Yeni malikin ilk seçimlik hakkı kullanması halinde önemli olan edinme tarihinden itibaren 1 ay içinde kiracıya ihtarnamenin sadece gönderilmesi değil bu ihtarnamenin kiracıya edinme tarihinden itibaren 1 ay içerisinde usulüne uygun şekilde tebliğ edilmesidir. İlgili ihtarnamenin 1 ay içerisinde gönderilip de aynı süre içerisinde kiracıya usulüne uygun şekilde tebliğ edilmemesi durumunda seçimlik hak usulüne uygun kullanılmamış sayılacaktır. Bir diğer önemli husus ise beklenmesi gereken 6 aylık süreden sonra yeni malikin hemen dava açmak zorunda olmayışıdır.

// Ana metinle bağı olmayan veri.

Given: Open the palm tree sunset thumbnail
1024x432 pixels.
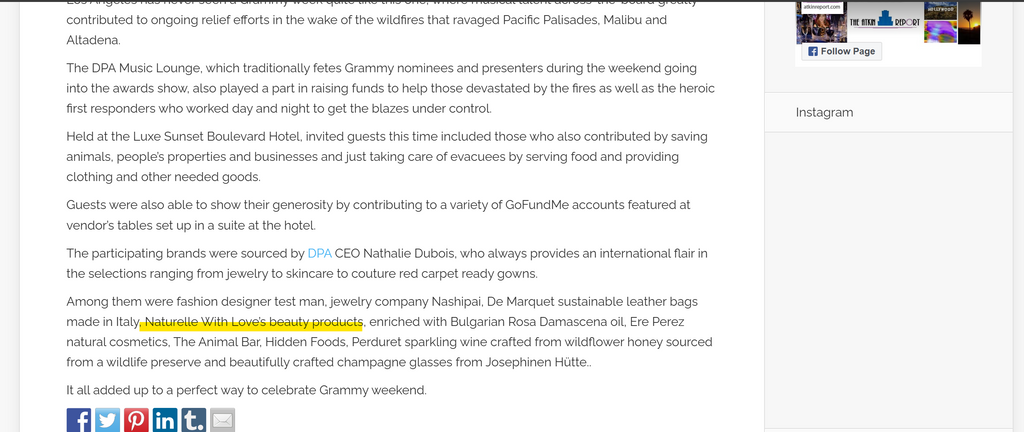Looking at the screenshot, I should coord(969,23).
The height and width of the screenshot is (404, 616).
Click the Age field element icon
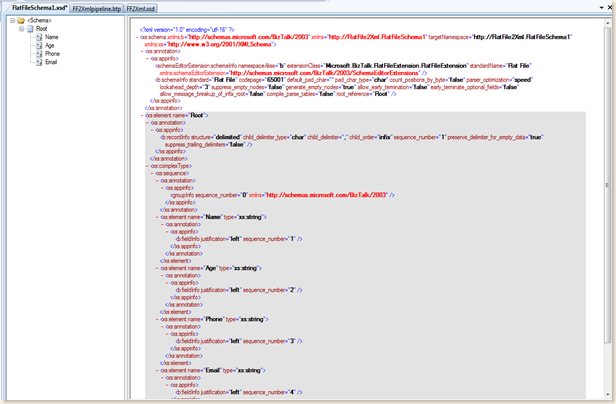40,45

Yeni malik 6 aylık süreden sonra sözleşme sonuna kadar istediği zaman davayı açabilecektir.
Yeni malikin ikinci seçimlik hakkını kullanması durumunda ise kanunen kiracıya göndermesi gereken herhangi bir ihtarname şartı bulunmamaktadır. Yeni malik kira sözleşmesinin süresinin bitiminden itibaren 1 ay içerisinde doğrudan açacağı dava ile kira sözleşmesini feshedebilir.
Yeni malik ilk seçimlik hakkını kullanarak kiracıya 6 aylık süre tanımışsa, sonrasında bu hakkından vazgeçerek ikinci seçimlik hakkını kullanamayacaktır. Zira yeni malik hukuk dünyasında iradesini kiracıya 6 aylık bir oturma süresi tanıyarak açıklamıştır. Bu nedenle yeni malikin konut veya işyerini satın aldıktan sonra iyi bir değerlendirme yaparak kendi lehine olan seçimlik hakkı kullanması çok önemlidir.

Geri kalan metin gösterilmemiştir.